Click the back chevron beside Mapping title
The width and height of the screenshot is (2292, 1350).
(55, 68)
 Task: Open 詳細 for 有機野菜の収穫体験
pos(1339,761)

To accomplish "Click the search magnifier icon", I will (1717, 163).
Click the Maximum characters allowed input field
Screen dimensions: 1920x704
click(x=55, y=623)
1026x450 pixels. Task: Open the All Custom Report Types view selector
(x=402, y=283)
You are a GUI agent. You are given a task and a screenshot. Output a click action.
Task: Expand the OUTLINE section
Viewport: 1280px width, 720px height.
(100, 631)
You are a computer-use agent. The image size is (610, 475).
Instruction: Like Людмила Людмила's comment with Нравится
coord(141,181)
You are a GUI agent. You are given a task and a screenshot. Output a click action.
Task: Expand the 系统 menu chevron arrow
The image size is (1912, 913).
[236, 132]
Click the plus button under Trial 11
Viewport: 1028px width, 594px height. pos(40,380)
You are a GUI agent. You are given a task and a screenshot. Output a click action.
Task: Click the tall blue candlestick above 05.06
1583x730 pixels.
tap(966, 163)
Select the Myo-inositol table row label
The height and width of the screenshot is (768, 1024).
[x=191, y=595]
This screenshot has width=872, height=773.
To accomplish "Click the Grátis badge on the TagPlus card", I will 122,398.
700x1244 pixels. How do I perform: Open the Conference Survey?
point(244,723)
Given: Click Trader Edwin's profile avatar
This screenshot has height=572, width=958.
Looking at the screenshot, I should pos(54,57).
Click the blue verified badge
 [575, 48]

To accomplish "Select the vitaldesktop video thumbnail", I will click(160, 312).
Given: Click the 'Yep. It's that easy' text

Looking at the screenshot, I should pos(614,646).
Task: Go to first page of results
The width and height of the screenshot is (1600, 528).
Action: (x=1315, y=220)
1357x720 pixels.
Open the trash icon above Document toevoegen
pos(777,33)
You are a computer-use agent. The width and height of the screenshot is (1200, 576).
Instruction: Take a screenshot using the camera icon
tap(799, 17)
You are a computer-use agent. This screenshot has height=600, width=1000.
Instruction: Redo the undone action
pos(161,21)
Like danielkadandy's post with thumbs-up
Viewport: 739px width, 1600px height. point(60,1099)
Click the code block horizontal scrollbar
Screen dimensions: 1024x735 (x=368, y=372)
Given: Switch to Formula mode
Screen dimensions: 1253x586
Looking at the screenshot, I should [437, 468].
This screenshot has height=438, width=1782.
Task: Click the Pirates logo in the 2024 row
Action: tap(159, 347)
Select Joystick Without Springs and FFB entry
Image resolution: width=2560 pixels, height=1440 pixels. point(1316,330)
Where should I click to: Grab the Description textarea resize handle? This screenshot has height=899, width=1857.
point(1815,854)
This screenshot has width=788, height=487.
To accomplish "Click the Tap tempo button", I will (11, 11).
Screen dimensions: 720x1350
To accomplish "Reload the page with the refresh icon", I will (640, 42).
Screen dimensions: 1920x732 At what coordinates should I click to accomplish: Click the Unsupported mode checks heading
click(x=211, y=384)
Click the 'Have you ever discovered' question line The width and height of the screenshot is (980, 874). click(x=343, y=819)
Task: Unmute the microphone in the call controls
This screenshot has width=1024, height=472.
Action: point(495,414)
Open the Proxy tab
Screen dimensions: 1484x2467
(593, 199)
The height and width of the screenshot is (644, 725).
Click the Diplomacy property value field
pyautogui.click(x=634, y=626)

══════════════════════════════

▸ **What you will do**: Transcribe the records above verbatim, beginning at the line that contains "You are a computer-use agent. The image" and stopping after the line that contains "coord(141,181)".

▸ **Solution below**:
You are a computer-use agent. The image size is (610, 475).
Instruction: Like Людмила Людмила's comment with Нравится
coord(141,181)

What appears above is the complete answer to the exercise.